### Source extract

Torture and the Legal Pen

Jessie Allen, School of Law, University of Pittsburgh

BOOK THE FIRST.  Chapter the seventh.  Of the KING’S PREROGATIVE.

Blackstone Weekly is sorry for the long hiatus between entries.  Given that this section of the Commentaries is all about the legal limits on executive power, I realized that I had to say something about the recently released torture memos, and it’s taken me this long to get some kind of grip on what I think about them.  In this chapter, Blackstone explains that while the king himself (or herself — see my previous post, “Blackstone’s Sister”) is immune from legal liability, the people who advise him are not.  If the king’s power is abused, his advisors will be called “to a just and severe account.”  (p. 244) From there, you’d think it would be an easy segue to some trenchant remarks about how our own sovereign’s legal advisors failed in their duty to prevent a horrid abuse of arbitrary power.  And there my troubles began.  

My problem is that, unlike a lot of the legal experts opining on these memos, it is not at all clear to me what’s wrong with the legal analysis in what looks like the worst of them.  Take the one written on August 1, 2002 that explains why the specific, horrific techniques the CIA plans to use are A-okay.  I have no trouble seeing that that conclusion is wrong, or, rather, that it is WRONG! WRONG! WRONG!  But I’m less sure that what’s wrong with it has much to do with any lawyer’s failure to correctly analyze the law or to go about that analysis in a legally ethical fashion. 

This is disturbing.   I mean, we’re talking here about a government attorney writing up a legal argument for why it is okay to put somebody into a box with insects. (Aug. 1, 2002 memo at 3)  If I don’t know what’s legally wrong with that, what good is law to me?  And what good am I to the law?  And yet, I don’t know.

### Record set
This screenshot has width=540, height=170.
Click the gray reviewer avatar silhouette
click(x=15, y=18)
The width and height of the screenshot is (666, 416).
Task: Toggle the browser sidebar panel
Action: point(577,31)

### Requirement
Reproduce the full Blackstone Weekly post on the torture memos above, word for word.

### Exercise solution
Torture and the Legal Pen

Jessie Allen, School of Law, University of Pittsburgh

BOOK THE FIRST.  Chapter the seventh.  Of the KING’S PREROGATIVE.

Blackstone Weekly is sorry for the long hiatus between entries.  Given that this section of the Commentaries is all about the legal limits on executive power, I realized that I had to say something about the recently released torture memos, and it’s taken me this long to get some kind of grip on what I think about them.  In this chapter, Blackstone explains that while the king himself (or herself — see my previous post, “Blackstone’s Sister”) is immune from legal liability, the people who advise him are not.  If the king’s power is abused, his advisors will be called “to a just and severe account.”  (p. 244) From there, you’d think it would be an easy segue to some trenchant remarks about how our own sovereign’s legal advisors failed in their duty to prevent a horrid abuse of arbitrary power.  And there my troubles began.  

My problem is that, unlike a lot of the legal experts opining on these memos, it is not at all clear to me what’s wrong with the legal analysis in what looks like the worst of them.  Take the one written on August 1, 2002 that explains why the specific, horrific techniques the CIA plans to use are A-okay.  I have no trouble seeing that that conclusion is wrong, or, rather, that it is WRONG! WRONG! WRONG!  But I’m less sure that what’s wrong with it has much to do with any lawyer’s failure to correctly analyze the law or to go about that analysis in a legally ethical fashion. 

This is disturbing.   I mean, we’re talking here about a government attorney writing up a legal argument for why it is okay to put somebody into a box with insects. (Aug. 1, 2002 memo at 3)  If I don’t know what’s legally wrong with that, what good is law to me?  And what good am I to the law?  And yet, I don’t know.